A bit creepy and gruesome but a great asset as Thailand’s medical museum


Thailand’s Strangest Medical Museum

Why you should care | Because death can teach us so much about life.

It’s pretty easy to miss Bangkok’s Siriraj Medical Museum, tucked within the Siriraj Hospital, but unless you have a weak stomach, don’t. The museum is actually seven separate ones, some 90 years old, dotted haphazardly around the sprawling grounds of Thailand’s oldest and largest hospital. If you persevere, you’ll soon be tiptoeing through the shared storerooms of Ted Bundy and Jeffrey Dahmer, or at least that’s what it feels like.

In a 2014 promotional video for the Bangkok Post, museum curator Kessari Yodkansee offered viewers a family-friendly tour of the newer exhibits, extolling the educational potential and diverse artifacts on show before ending with the promise, “You won’t find a place like this anywhere else.”

She wasn’t lying. Typically, medical museums aim to educate and inform, curated for either the general public or detail-driven medical students. And although the Siriraj museum has parasitology and pathology sections, it’s definitely not the famed Royal London Hospital Museum. The forensic and anatomical sections on the other hand, while short on the artistry of Gunther von Hagens’ “Body Worlds” exhibit, do not fall short in inspiring awe.

The creepy feeling is hard to shake, but it also prompts a reckoning with mortality that’s borderline spiritual.

First, it’s full of cadavers. Which, granted, isn’t so strange for a medical museum. Most are graying fetuses — deformed, diseased, conjoined — floating in stacked jars of formaldehyde. Yet unlike its clean-cut, perhaps more discerning European counterparts, this museum has an ethereal quality due to its age — there’s something more real about the bodies on display. The creepy feeling is hard to shake, but it also prompts a reckoning with mortality that’s borderline spiritual. Some visitors even leave toys and coins beneath the shelves of fetuses, according to Yodkansee, with the belief that “the children’s spirits are still in the museum.”

▶ What this task involves
Please answer these from the article on the Siriraj Medical Museum:
(a) How many separate museums make up the Siriraj Medical Museum?
(b) In what year was the Bangkok Post promotional video featuring the curator made?
(c) What do some visitors leave beneath the shelves of fetuses?

▶ Supplied data
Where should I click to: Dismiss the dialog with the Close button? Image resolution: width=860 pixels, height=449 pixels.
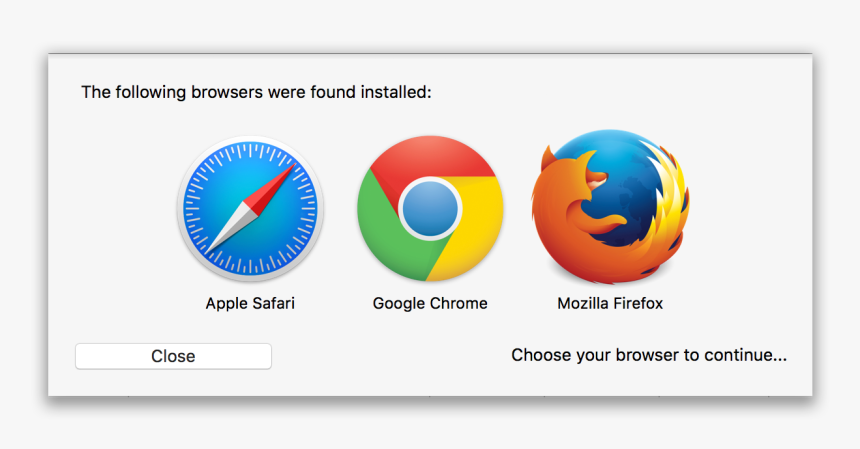point(173,356)
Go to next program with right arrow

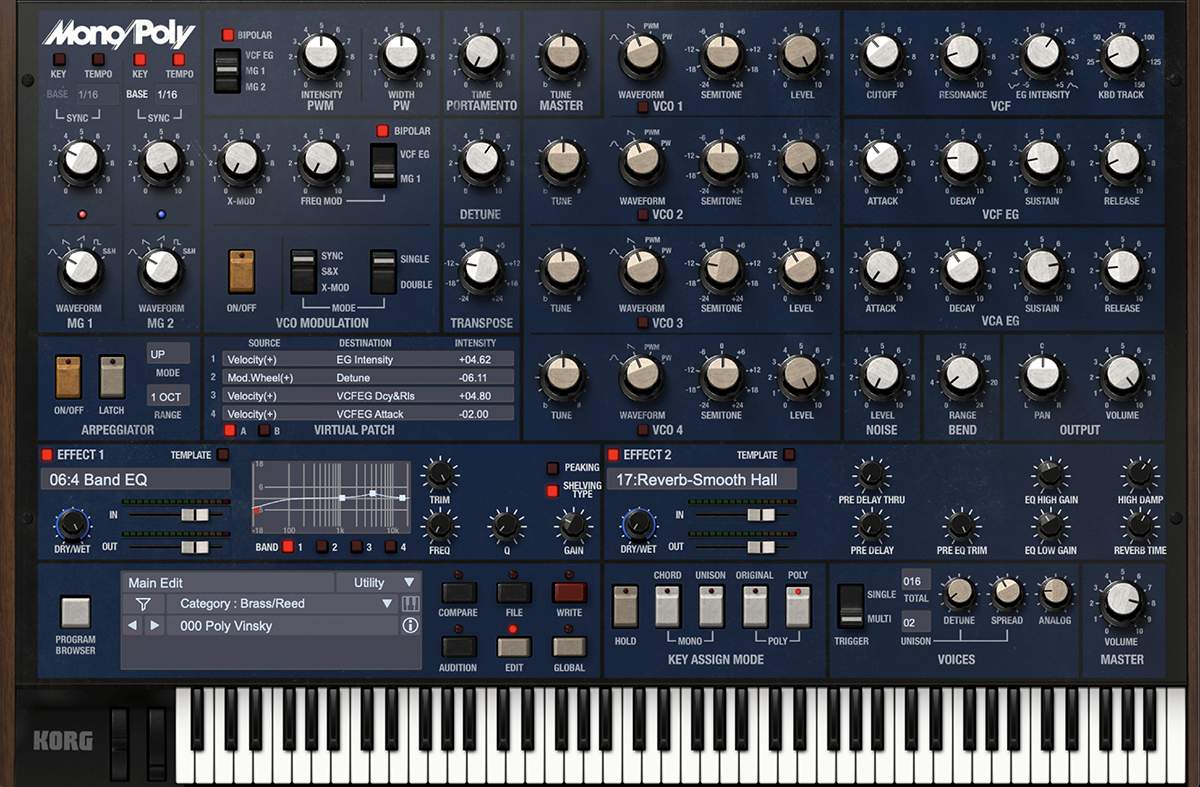coord(154,626)
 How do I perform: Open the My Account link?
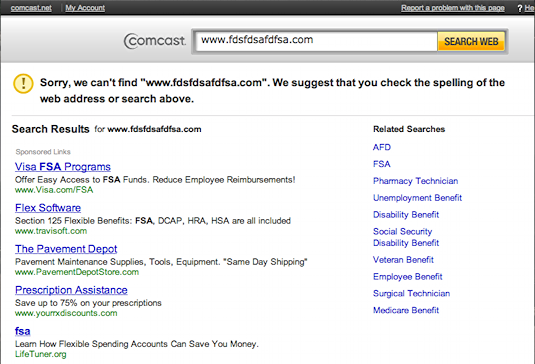coord(85,8)
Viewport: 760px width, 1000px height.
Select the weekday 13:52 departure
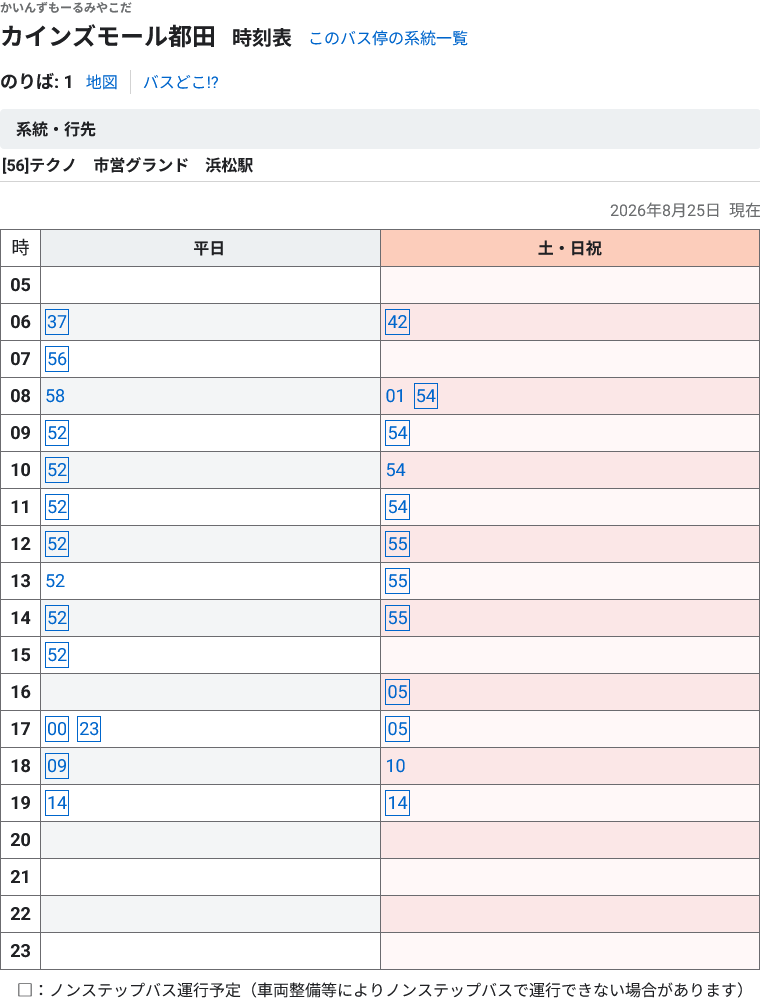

▶ Written answer
(a) Seven
(b) 2014
(c) Toys and coins